The issue regarding some of the samples not having any hits seems to be with the significance or identiy match specification default for phyluce. There was an ommitted argument in the phyluce alignment (was omitted in the tutorial I was following) but I was able to find it in a different phyluce and re ran the alignment with --identity 50
and --identity 80
with much more success. The average for 50 identity was ~860 (v1) and ~740 (v2), and for 80 identity was ~500 (v1) and ~550 (v2). (v1 is bait for mollusca more generally, and v2 is the bait for bivalvia more specifically). This is on par with the ~850 average UCE matches found by Li et al., 2024 (who provided the bait sequences used).

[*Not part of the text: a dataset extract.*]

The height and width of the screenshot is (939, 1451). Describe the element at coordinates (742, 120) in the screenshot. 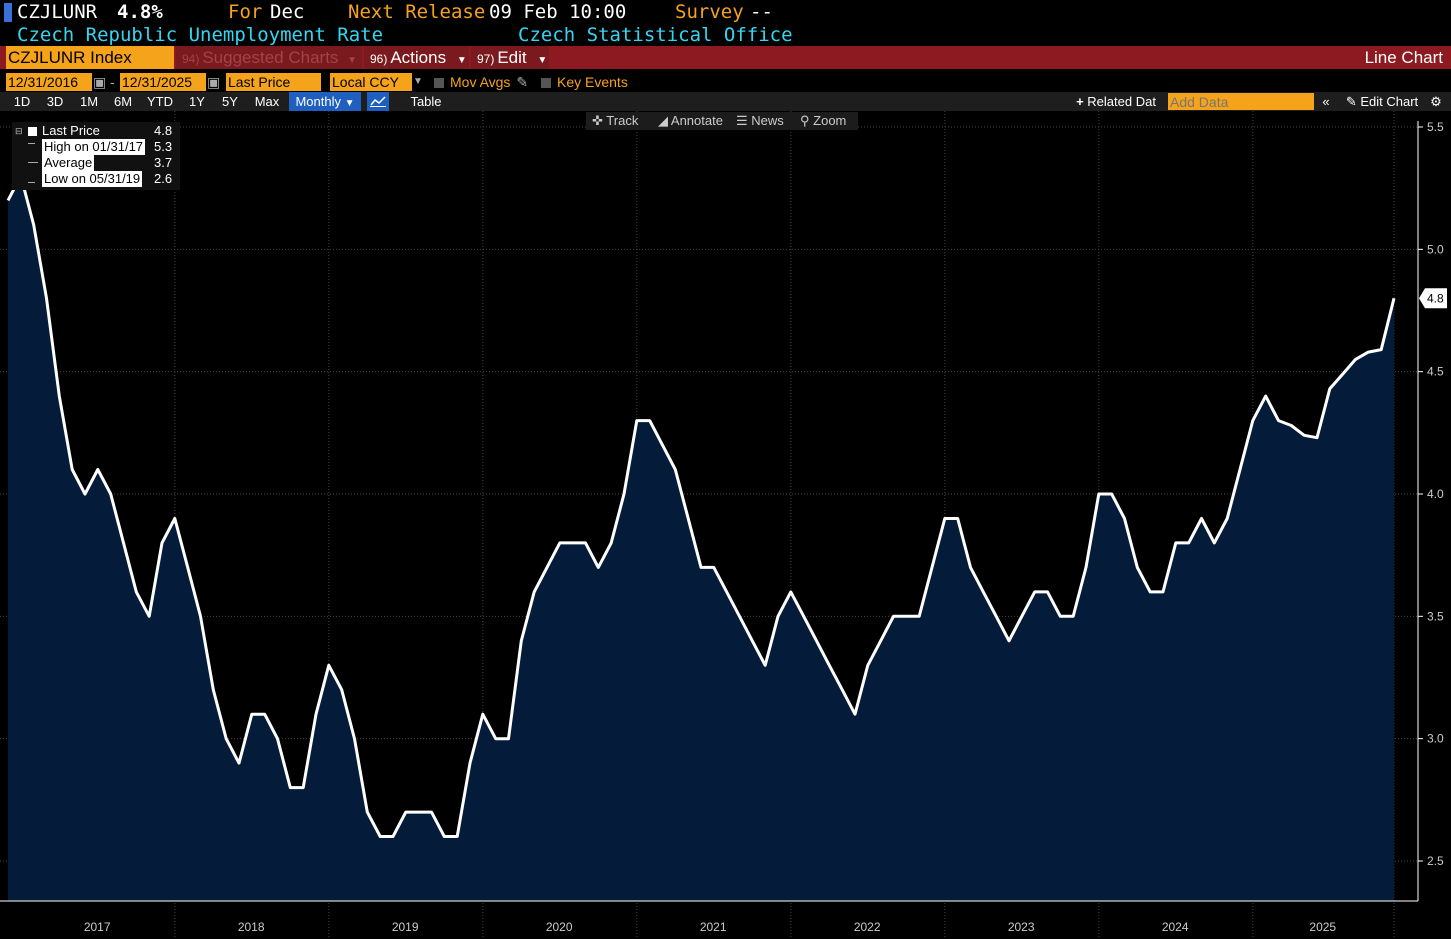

Oh and here’s the repo. Phyluce stuff is in data/phyluce/
Aug 21
now that I had my UCEs successfully harvested, I had to switch to a different phyluce tutorial. Eventually I want to have folders with fastas of UCEs that map to 50%, 75%, and 95% of the taxa, and matrixes in proper format representing these so that they can be input into IQ tree for the species consensus tree I want to build. The species consensus tree will then be what I use to run robinson foulds distance for the (repro) gene trees to identify reproductive genes of interest.
the general workflow for all this is then:
harvest UCEs (identifying which UCEs are present in each of the 17 bivalves) (Tutorial III) –>
create two data matrixes – one with complete representation (UCEs in all samples) and one with incomplete (UCEs in at least 3 samples). treat the UCE outputs from tutorial III as contigs (daily use phyluce tutorial) –>
use these matrixes to then extract, align, and trim UCEs of interest and generate fasta files for them (tutorial I, starting with the aligning UCE loci)

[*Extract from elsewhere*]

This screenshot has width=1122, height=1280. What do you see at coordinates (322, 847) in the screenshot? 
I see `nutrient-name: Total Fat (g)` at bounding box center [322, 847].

so today I took the outputs from tutorial III and started working on the data matrices to proccess UCEs.
Aug 22
finished with the daily use tutorial and got UCE fastas for all the UCEs found within my bivavles. next step is to continue onto tutorial I and align and trim them to prep for IQ tree.
Aug 25
raven down…womp womp
started reviewing some of the comments on my proposal draft from like 9 months ago lol. realized a common theme was that i needed more sources and a bit more explanation regarding 1) how gametogenesis in bivalves works, and 2) why it matters. So started some lit review for that. mostly reading chapters 1, 2, 4, and 6 in “Reproduction in Aquatic Animals”: (Yoshida M, Asturiano JF (eds) (2020) Reproduction in aquatic animals, 2020th ed. Springer, Singapore, Singapore.) which covered spermatogenesis, oogenesis, fertilization, etc.
Aug 26
Raven was still down in the morning so I continued with some of my lit review in the morning looking at parental effects on offspring (specifically looking for paternal impacts since the manila clam stuff gave a decent dive into maternal influence).

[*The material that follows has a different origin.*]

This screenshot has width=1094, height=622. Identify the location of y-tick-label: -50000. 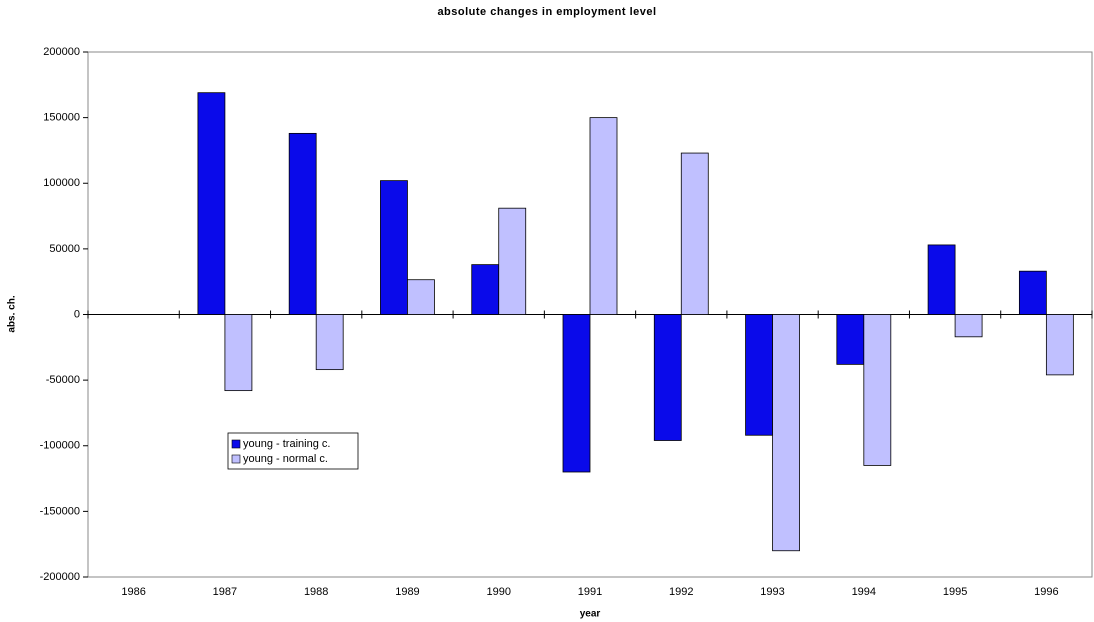
(63, 380).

Then started work on tutorial I
Aug 27
continued and concluded work on tutorial I. aligned and trimmed the uce loci using mafft alignment and internal trimming (due to potential evolutionary distance of some of the bivalve species) and cleaned alignments. then was able to generate data folders of 50%, 75% and 95% representation (folder contained the fasta files of UCEs present for each % of taxa and stated uce and corresponding taxa sequence) and matrices that concatenated these files. Then converted the concatenated files into phyllip format for use in IQ tree.
Aug 28
Created the IQ trees and visualized with FigTree. Noticed an error fairly upstream in the UCE/phyluce code so went back and edited that and re ran all downstream analyses. Wrote up methods to date for whole consensus tree process.